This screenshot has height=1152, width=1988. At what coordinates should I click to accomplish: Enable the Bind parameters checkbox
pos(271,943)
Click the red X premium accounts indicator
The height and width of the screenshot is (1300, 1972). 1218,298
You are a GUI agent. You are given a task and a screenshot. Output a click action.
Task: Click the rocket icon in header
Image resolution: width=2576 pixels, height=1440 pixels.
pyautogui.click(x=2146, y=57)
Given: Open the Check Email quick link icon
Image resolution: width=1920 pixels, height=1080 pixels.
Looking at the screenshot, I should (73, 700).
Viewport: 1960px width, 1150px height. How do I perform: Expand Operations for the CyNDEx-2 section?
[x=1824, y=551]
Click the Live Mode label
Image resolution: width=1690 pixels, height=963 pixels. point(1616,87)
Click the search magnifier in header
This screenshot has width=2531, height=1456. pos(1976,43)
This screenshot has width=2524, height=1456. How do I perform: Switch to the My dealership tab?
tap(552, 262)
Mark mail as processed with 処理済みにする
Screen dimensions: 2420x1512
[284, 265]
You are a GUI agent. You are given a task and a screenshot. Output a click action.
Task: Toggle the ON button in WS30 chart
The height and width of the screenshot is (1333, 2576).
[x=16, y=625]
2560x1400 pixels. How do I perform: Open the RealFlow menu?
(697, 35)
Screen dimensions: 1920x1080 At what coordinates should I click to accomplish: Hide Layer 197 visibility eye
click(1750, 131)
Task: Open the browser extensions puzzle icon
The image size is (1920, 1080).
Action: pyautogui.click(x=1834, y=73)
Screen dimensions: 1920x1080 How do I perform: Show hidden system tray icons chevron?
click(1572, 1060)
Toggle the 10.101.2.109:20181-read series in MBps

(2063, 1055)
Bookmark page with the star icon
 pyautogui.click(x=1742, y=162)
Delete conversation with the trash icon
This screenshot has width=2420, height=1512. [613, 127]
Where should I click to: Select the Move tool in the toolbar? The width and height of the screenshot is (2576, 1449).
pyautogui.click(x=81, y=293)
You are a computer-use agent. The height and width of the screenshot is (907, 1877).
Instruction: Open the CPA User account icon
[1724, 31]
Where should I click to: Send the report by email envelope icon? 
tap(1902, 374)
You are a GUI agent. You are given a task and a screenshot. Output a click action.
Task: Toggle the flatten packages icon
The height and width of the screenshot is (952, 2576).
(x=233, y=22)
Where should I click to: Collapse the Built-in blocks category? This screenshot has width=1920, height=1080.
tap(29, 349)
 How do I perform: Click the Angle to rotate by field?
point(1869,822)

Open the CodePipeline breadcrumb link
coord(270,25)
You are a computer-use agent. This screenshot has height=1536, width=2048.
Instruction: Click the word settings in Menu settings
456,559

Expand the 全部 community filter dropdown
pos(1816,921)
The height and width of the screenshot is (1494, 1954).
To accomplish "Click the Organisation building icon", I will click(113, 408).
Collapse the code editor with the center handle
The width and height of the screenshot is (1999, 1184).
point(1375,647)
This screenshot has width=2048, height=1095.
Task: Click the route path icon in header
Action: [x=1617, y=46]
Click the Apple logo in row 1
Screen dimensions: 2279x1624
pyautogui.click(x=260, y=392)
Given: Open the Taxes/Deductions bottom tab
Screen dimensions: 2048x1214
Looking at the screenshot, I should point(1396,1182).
○ ○ ○ ○ ○ ○ ○
> _Work instruction_: The entries are to be retyped in full, with no alteration.

> _Exercise response_:
This screenshot has height=1152, width=1988. At what coordinates should I click to accomplish: Enable the Bind parameters checkbox
pos(271,943)
Click the red X premium accounts indicator
The height and width of the screenshot is (1300, 1972). 1218,298
You are a GUI agent. You are given a task and a screenshot. Output a click action.
Task: Click the rocket icon in header
Image resolution: width=2576 pixels, height=1440 pixels.
pyautogui.click(x=2146, y=57)
Given: Open the Check Email quick link icon
Image resolution: width=1920 pixels, height=1080 pixels.
Looking at the screenshot, I should (73, 700).
Viewport: 1960px width, 1150px height. How do I perform: Expand Operations for the CyNDEx-2 section?
[x=1824, y=551]
Click the Live Mode label
Image resolution: width=1690 pixels, height=963 pixels. point(1616,87)
Click the search magnifier in header
This screenshot has width=2531, height=1456. pos(1976,43)
This screenshot has width=2524, height=1456. How do I perform: Switch to the My dealership tab?
tap(552, 262)
Mark mail as processed with 処理済みにする
Screen dimensions: 2420x1512
[284, 265]
You are a GUI agent. You are given a task and a screenshot. Output a click action.
Task: Toggle the ON button in WS30 chart
The height and width of the screenshot is (1333, 2576).
[x=16, y=625]
2560x1400 pixels. How do I perform: Open the RealFlow menu?
(697, 35)
Screen dimensions: 1920x1080 At what coordinates should I click to accomplish: Hide Layer 197 visibility eye
click(1750, 131)
Task: Open the browser extensions puzzle icon
The image size is (1920, 1080).
Action: pyautogui.click(x=1834, y=73)
Screen dimensions: 1920x1080 How do I perform: Show hidden system tray icons chevron?
click(1572, 1060)
Toggle the 10.101.2.109:20181-read series in MBps

(2063, 1055)
Bookmark page with the star icon
 pyautogui.click(x=1742, y=162)
Delete conversation with the trash icon
This screenshot has width=2420, height=1512. [613, 127]
Where should I click to: Select the Move tool in the toolbar? The width and height of the screenshot is (2576, 1449).
pyautogui.click(x=81, y=293)
You are a computer-use agent. The height and width of the screenshot is (907, 1877).
Instruction: Open the CPA User account icon
[1724, 31]
Where should I click to: Send the report by email envelope icon? 
tap(1902, 374)
You are a GUI agent. You are given a task and a screenshot. Output a click action.
Task: Toggle the flatten packages icon
The height and width of the screenshot is (952, 2576).
(x=233, y=22)
Where should I click to: Collapse the Built-in blocks category? This screenshot has width=1920, height=1080.
tap(29, 349)
 How do I perform: Click the Angle to rotate by field?
point(1869,822)

Open the CodePipeline breadcrumb link
coord(270,25)
You are a computer-use agent. This screenshot has height=1536, width=2048.
Instruction: Click the word settings in Menu settings
456,559

Expand the 全部 community filter dropdown
pos(1816,921)
The height and width of the screenshot is (1494, 1954).
To accomplish "Click the Organisation building icon", I will click(113, 408).
Collapse the code editor with the center handle
The width and height of the screenshot is (1999, 1184).
point(1375,647)
This screenshot has width=2048, height=1095.
Task: Click the route path icon in header
Action: [x=1617, y=46]
Click the Apple logo in row 1
Screen dimensions: 2279x1624
pyautogui.click(x=260, y=392)
Given: Open the Taxes/Deductions bottom tab
Screen dimensions: 2048x1214
Looking at the screenshot, I should point(1396,1182).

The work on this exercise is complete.